BEGIN Text to read

# hmc plus vs hmc 22



## dylpickleeeeeee (Jun 6, 2013)

What is the difference between the hmc plus and the hmc 22? The diameter of the plus is 20.5mm if i remember correctly and the 22 is 22mm. What do you get paying 50 dollars more for the hmc 22 for thelong rod? thanks Oh also another question on the Win win inno max, is the carbon color actually carbon or is it just painted on carbon pattern? Thanks for your replies


----------



## Falkryus (May 17, 2013)

The price ?


----------



## dylpickleeeeeee (Jun 6, 2013)

thanks for the reply. well what is different besides the price and diameter?


----------



## x1440 (Jan 5, 2003)

The HMC 22 was designed for the new W&W compounds. It's made with a higher modulus carbon to make it stiffer than the HMC Plus, so it absorbs the shock of a compound more quickly.


----------



## dylpickleeeeeee (Jun 6, 2013)

x1440 said:


> The HMC 22 was designed for the new W&W compounds. It's made with a higher modulus carbon to make it stiffer than the HMC Plus, so it absorbs the shock of a compound more quickly.


So if i used it for recurve will it dampen the vibrations a lot better than the hmc plus?


----------



## dylpickleeeeeee (Jun 6, 2013)

or should i get the hmc plus instead of the 22?


----------



## DWAA Archer (Oct 14, 2011)

I shoot HMC full V-bar setup and HMC+ full V-bar so on both sets I have extender carbon v-bar long rod and twins all the same length.

whats the difference the HMC+ is a lighter setup so you end up putting more weight on the end of your rods to get the balance. vibration wise I can't tell the difference between the 2. But that said if my rig gives any noticeable vibration then something is wrong and thats make me suspect number 1, suspect number 2 is something has work loose like a locking screw on a tiller bolt has come loose and not been noticed then the tiller changes refer back to suspect number 1

just go out and try some rods and see what you like you don't need a full setup straight away maybe just a long rod to start and then build from there.


----------



## dylpickleeeeeee (Jun 6, 2013)

oh thanks! so then what about the hmc plus and the hmc 22?


----------



## x1440 (Jan 5, 2003)

Unless you are shooting very high poundage, you probably won't feel a difference between the hmc and hmc22. It also depends on your experience level. I personally prefer the feel of the original hmc. The hmc22 will also get blown around in the wind a little more as well since they are thicker.


----------



## dylpickleeeeeee (Jun 6, 2013)

i tried the hmc plus and it sounded pretty quiet


----------



## dylpickleeeeeee (Jun 6, 2013)

END Text to read
BEGIN Supplied data

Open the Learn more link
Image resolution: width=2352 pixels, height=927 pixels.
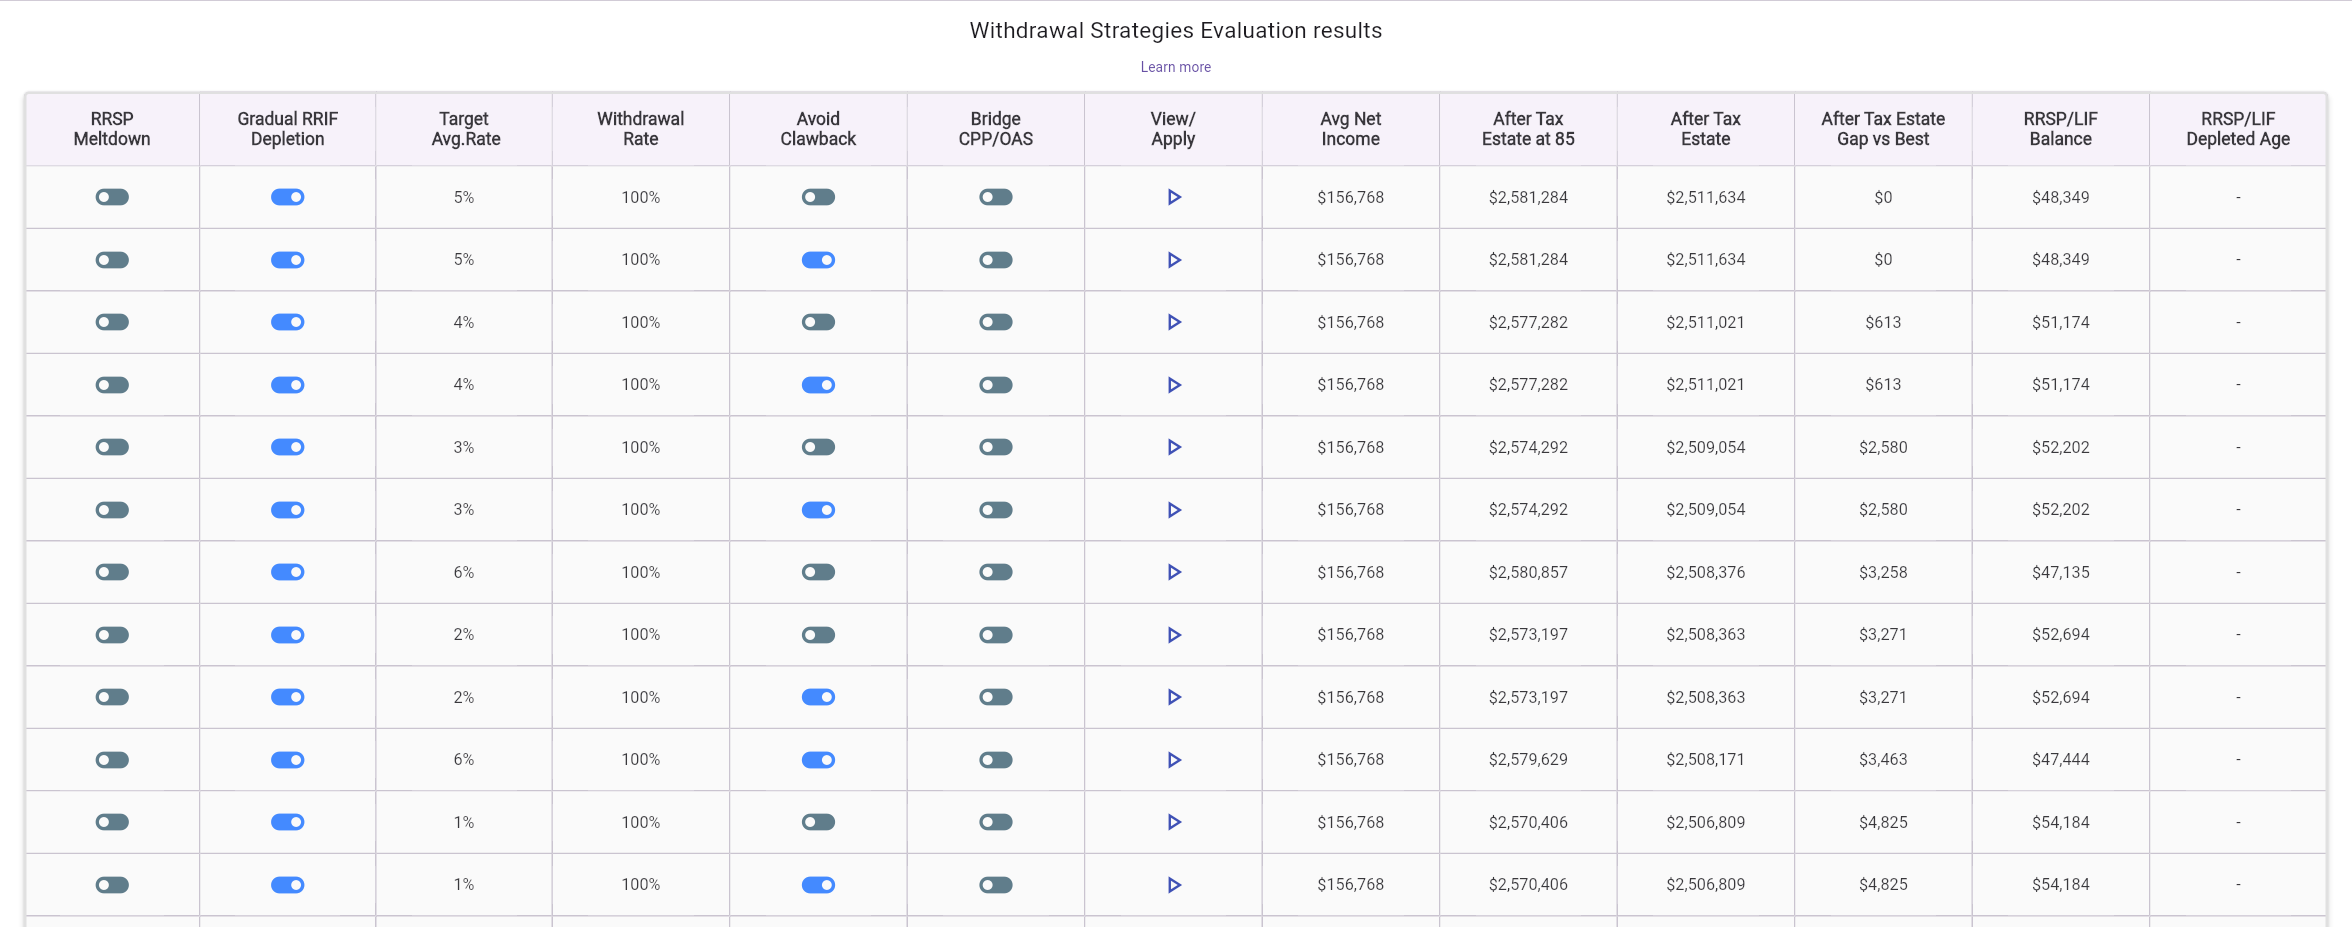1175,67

END Supplied data
BEGIN Supplied data

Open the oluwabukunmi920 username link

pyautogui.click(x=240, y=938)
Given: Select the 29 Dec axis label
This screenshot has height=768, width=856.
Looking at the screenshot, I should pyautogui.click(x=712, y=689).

END Supplied data

> **List of tasks**:
[1] Edit the records from the line containing "Given: Select the 29 Dec axis label" through the line containing "Looking at the", replacing "axis label" with "tick label" and leaving everything else unchanged.
[2] Pick up the forum thread comparing the HMC Plus and the HMC 22 after its last line and continue it.

> **Responses in order**:
[1]
Given: Select the 29 Dec tick label
This screenshot has height=768, width=856.
Looking at the screenshot, I should pyautogui.click(x=712, y=689).

[2]
i just received my hmc 22 extention and that thing is thick! i havent recieved my long rod and side rod as those are still on back order


----------



## hawk87 (Oct 20, 2013)

Bump.

I'm also looking at these two W&W stabs for a new setup. Has anyone shot with the HMC 22? Thoughts?
Currently shooting with a GMX/Ex-Powers with just an Easton ACE long rod..... and looking for any other recommendations for stabilizer setups (expect the doinker platinum, unfortunately I don't have a pile of $$$). Any other suggestions around the same price of the HMC+ or 22?

Cheers!


----------



## Mad Wally (Apr 26, 2013)

hawk87 said:


> Bump.
> 
> I'm also looking at these two W&W stabs for a new setup. Has anyone shot with the HMC 22? Thoughts?
> Currently shooting with a GMX/Ex-Powers with just an Easton ACE long rod..... and looking for any other recommendations for stabilizer setups (expect the doinker platinum, unfortunately I don't have a pile of $$$). Any other suggestions around the same price of the HMC+ or 22?
> ...


I also have a GMX/Ex-power setup and I use the HMC+ stabs. It works for me but I would consider using the HMC22 extender as IMHO the extender must be as stiff as possible.


----------



## Mika Savola (Sep 2, 2008)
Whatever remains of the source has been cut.